Nel caso in esame il provvedimento impugnato risulta affetto dai vizi di carenza di istruttoria e di motivazione, atteso che l’Amministrazione intimata ricollega il diniego di revoca del precedente decreto prefettizio di divieto di detenzione delle armi ad un parere della competente Questura dell’anno precedente che, a sua volta, faceva riferimento alle ragioni per le quali era stato adottato il decreto del 19 gennaio 2007.

In buona sostanza, dall’esame dell’atto impugnato e di quelli sottostanti, emerge la carenza di una indagine istruttoria tesa ad appurare eventuali ulteriori eventi o condotte successive a quelle per le quali è stato adottato il provvedimento del 19 gennaio 2007.

Eppure nel corso del 2008, vi è stata remissione di querela in precedenza presentata nei confronti del ricorrente e il giudice dibattimentale ha dichiarato di non doversi procedere nei confronti del ricorrente medesimo essendo il reato prescritto per remissione della querela.

Lo stesso giudice, peraltro, oltre a qualificare il comportamento del Sig.
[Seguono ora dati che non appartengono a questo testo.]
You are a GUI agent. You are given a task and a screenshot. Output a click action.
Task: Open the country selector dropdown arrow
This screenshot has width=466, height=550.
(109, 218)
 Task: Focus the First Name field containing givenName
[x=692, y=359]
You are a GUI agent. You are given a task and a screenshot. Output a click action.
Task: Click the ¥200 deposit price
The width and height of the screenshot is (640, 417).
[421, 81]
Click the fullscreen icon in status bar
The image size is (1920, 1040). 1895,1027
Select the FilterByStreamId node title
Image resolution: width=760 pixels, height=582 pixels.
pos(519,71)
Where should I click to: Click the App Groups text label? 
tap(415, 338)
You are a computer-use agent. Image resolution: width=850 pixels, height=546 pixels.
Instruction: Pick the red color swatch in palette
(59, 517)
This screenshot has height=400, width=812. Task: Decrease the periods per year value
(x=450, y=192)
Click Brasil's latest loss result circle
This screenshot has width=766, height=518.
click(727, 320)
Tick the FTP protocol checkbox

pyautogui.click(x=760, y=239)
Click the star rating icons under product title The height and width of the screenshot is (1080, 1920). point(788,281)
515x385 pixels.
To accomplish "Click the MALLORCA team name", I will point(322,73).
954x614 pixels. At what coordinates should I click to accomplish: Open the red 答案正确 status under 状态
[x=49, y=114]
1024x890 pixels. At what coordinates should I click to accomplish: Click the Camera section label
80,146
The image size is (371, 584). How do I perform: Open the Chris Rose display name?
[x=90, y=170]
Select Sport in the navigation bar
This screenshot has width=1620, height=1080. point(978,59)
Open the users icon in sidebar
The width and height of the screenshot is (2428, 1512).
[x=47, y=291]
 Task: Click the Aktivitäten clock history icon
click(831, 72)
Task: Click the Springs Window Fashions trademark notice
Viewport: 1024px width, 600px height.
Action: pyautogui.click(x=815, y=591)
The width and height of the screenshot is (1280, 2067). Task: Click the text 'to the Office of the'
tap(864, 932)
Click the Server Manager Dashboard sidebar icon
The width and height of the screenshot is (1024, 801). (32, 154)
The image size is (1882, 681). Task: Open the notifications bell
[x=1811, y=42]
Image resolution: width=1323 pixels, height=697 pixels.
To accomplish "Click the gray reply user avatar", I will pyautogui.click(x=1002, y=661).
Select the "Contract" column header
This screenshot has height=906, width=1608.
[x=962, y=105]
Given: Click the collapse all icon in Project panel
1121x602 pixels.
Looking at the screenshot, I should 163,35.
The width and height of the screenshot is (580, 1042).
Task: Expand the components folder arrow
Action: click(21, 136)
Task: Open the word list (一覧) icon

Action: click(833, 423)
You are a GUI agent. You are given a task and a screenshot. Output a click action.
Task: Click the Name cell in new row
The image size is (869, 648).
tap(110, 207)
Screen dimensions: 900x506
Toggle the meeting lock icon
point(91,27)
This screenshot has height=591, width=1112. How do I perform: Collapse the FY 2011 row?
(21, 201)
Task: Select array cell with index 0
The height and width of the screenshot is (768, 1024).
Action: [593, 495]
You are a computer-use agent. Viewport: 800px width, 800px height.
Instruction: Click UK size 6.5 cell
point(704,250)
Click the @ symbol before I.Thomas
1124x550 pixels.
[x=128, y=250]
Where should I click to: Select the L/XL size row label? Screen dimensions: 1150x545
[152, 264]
G definendolo tale da non aver determinato nella persona querelante la situazione di timore richiesta dalla norma penale per la configurazione stessa del reato, ha affermato che il predetto avrebbe tenuto comportamenti dispettosi, più che minacciosi, secondo quanto si ricaverebbe dalla circostanza che il ricorrente e l’allora querelante, ad oltre un anno dall’episodio, “continuano a convivere nella stessa casa”

Ne consegue che l’Amministrazione resistente nel determinarsi avrebbe dovuto tener conto di tutto quanto avvenuto dopo l’evento del 17 novembre 2006 e non riferirsi in modo automatico agli atti adottati in conseguenza di esso senza considerare quanto di seguito intervenuto.

La peculiarità della controversia giustifica la compensazione tra le parti delle spese di lite.